Chronic lymphocytic leukemia (CLL) patient William shares the story of his CLL journey, including how it was traumatic for him. Watch as he shares the experience of his diagnosis and treatment and the benefits he’s experienced by advocating for himself.
My name is William. I worked as a first responder in Dallas for 34 years before I was diagnosed with chronic lymphocytic leukemia. My primary care doctor noticed my white blood count was high during a routine physical and sent me to see an oncologist. My CLL diagnosis was traumatic in a few ways. Both my father and my uncle passed away after battling multiple myeloma.And my father passed away one month before I was diagnosed.
After my past trauma with my father and my uncle and their cancer diagnosis, I shared news about my diagnosis right away with my entire immediate family. I didn’t want them to experience what I went through with my father and uncle. I switched my first oncologist after noticing my first doctor wasn’t a good fit.

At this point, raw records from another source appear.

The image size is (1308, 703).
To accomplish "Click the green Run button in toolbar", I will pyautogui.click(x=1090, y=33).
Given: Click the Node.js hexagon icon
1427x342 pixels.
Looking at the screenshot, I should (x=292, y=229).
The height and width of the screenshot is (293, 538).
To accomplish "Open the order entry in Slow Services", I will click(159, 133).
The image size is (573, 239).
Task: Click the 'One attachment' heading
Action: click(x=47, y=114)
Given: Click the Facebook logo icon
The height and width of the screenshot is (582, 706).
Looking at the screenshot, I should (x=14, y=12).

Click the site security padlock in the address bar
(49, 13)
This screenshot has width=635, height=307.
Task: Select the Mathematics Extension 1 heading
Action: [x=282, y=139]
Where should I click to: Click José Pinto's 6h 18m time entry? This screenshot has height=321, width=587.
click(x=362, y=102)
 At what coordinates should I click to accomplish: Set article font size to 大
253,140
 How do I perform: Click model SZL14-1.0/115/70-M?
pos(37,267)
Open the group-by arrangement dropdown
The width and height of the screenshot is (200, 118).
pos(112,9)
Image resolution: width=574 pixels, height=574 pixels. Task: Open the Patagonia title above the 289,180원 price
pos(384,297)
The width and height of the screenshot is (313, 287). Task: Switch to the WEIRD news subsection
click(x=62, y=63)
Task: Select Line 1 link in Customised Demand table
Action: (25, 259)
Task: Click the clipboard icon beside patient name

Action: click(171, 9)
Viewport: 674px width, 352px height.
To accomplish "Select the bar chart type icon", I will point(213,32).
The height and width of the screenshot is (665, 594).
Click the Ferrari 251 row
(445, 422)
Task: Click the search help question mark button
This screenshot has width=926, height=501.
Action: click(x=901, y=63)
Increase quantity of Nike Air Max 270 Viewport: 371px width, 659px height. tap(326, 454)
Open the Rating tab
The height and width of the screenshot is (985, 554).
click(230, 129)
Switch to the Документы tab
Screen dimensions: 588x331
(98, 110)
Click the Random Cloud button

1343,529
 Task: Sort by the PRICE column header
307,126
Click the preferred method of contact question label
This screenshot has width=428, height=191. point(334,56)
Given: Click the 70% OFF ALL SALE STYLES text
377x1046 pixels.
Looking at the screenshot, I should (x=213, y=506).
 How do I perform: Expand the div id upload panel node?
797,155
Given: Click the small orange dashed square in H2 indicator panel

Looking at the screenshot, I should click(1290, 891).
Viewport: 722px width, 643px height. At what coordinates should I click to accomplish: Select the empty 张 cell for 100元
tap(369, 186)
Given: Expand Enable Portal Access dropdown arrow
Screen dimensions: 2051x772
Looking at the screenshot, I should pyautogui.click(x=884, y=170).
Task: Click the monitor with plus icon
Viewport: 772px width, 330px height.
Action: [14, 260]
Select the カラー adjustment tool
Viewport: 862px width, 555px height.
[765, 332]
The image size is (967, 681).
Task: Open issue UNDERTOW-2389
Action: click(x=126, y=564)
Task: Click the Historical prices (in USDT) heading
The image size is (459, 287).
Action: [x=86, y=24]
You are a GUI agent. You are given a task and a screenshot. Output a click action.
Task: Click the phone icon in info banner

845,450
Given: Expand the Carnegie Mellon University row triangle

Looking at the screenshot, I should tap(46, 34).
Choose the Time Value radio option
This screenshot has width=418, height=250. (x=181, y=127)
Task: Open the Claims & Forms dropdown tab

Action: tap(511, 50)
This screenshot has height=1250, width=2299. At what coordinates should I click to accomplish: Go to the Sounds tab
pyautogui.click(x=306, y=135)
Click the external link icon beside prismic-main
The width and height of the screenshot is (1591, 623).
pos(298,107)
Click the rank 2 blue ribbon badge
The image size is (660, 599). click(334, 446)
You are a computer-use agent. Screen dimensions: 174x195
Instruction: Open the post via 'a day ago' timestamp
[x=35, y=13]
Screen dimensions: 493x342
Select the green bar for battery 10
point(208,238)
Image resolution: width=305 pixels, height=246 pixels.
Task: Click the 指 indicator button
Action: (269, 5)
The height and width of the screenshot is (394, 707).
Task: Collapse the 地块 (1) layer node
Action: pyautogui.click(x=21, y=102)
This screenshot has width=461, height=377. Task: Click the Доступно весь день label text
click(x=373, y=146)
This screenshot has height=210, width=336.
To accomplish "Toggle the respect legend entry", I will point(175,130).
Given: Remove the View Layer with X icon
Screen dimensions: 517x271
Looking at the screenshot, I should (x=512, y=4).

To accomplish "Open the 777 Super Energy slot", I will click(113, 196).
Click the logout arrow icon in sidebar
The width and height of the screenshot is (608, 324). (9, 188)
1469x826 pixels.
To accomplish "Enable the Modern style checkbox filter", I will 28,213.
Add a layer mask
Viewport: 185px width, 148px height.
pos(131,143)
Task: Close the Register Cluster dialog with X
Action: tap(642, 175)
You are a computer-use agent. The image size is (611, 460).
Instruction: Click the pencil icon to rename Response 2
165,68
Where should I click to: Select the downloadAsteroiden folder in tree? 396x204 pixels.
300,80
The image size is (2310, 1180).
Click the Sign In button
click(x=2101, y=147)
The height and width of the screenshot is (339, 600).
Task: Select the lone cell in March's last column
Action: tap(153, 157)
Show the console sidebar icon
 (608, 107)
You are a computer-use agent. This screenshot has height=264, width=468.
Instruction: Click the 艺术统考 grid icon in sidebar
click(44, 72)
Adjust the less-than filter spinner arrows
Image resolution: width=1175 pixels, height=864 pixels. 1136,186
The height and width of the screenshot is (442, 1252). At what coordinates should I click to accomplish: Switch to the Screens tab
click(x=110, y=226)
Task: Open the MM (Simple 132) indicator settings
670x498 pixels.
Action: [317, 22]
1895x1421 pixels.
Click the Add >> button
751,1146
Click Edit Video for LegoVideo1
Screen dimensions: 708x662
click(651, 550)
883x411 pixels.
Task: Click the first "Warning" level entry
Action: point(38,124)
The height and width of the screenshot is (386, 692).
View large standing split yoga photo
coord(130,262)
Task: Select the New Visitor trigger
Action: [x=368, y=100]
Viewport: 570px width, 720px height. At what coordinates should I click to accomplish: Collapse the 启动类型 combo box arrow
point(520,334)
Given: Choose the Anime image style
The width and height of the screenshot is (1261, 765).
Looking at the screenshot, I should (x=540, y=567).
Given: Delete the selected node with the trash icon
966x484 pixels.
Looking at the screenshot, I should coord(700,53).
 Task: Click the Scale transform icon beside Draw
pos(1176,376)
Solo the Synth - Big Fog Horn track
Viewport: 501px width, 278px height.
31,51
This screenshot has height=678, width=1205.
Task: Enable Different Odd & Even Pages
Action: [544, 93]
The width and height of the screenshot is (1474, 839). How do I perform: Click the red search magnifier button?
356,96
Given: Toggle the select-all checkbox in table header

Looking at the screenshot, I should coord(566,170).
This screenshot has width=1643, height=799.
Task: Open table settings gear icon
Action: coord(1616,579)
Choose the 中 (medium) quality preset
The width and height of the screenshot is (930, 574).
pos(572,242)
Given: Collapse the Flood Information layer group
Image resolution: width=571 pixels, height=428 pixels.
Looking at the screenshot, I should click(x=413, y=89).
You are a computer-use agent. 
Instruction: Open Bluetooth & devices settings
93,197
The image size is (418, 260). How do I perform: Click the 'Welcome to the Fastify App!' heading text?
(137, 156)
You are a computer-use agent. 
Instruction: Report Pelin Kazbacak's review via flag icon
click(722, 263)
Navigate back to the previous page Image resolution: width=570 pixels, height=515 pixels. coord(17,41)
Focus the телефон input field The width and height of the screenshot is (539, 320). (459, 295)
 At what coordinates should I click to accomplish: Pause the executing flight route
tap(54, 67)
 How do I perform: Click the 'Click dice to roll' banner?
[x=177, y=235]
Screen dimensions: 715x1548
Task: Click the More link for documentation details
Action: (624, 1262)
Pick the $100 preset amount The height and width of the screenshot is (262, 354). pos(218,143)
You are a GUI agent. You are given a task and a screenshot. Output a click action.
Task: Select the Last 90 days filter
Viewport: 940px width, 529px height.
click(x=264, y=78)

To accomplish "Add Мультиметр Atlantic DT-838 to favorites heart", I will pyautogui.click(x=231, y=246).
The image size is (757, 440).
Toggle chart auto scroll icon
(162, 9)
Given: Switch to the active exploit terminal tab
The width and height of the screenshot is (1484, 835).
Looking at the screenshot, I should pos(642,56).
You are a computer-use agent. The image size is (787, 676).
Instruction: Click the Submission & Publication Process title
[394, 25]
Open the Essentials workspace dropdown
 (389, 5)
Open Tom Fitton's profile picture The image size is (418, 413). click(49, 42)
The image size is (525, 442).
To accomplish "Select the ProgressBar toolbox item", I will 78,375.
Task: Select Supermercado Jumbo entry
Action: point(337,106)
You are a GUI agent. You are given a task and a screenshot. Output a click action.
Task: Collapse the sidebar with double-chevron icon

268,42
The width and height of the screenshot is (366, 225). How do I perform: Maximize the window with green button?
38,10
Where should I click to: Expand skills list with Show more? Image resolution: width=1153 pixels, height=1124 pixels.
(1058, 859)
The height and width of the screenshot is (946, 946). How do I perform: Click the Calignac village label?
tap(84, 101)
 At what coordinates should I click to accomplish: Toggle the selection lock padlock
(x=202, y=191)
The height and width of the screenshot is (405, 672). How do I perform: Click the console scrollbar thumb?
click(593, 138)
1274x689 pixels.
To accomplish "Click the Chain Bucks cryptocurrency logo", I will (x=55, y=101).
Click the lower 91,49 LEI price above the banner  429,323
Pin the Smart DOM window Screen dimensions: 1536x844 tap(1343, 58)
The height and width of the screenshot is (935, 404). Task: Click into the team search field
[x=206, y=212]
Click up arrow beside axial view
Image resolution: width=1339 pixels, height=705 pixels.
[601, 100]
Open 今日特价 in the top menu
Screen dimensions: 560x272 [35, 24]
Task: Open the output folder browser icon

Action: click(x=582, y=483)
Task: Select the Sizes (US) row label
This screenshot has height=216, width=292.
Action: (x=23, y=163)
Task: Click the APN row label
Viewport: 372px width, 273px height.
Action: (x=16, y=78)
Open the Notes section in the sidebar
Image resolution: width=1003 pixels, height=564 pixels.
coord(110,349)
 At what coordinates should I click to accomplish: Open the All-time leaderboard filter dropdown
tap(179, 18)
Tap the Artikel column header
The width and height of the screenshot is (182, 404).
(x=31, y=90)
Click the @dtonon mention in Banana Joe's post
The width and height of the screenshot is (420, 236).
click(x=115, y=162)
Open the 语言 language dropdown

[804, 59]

I remained in watch and wait until I started having some symptoms and started seeing a CLL specialist via telemedicine during the COVID-19 pandemic.
I liked my doctor’s approach and started an experimental treatment. By my second treatment, my lymph nodes were almost back to normal. During the pandemic, I’ve done televisits with my doctor every three months to go over my blood tests. Televisits weren’t a big concern for me. I felt like I was getting the same level of care, and they are also a normal part of care for CLL patients.
My first bone marrow test showed that my cancer was in 90 percent of my bone marrow, but now it’s only 0.23 percent. Along with my care, I made a few lifestyle changes to help my body. I took charge of my health by losing 30 to 40 pounds, by working out and walking. I cut meat and sugar out of my diet to prepare my body to fight CLL. I wanted to do everything I could to be around for my family for many more years. A big part of my life is music. I love playing jazz for others to enjoy and hope to be playing for many years into the future as well.
My advice to other CLL patients:
- Make the decision to fight this.
- Be open to clinical trials.
- Get a physician you trust, someone who is very knowledgeable, and someone who you can rely on 100 percent.
These actions are key to staying on your path to empowerment.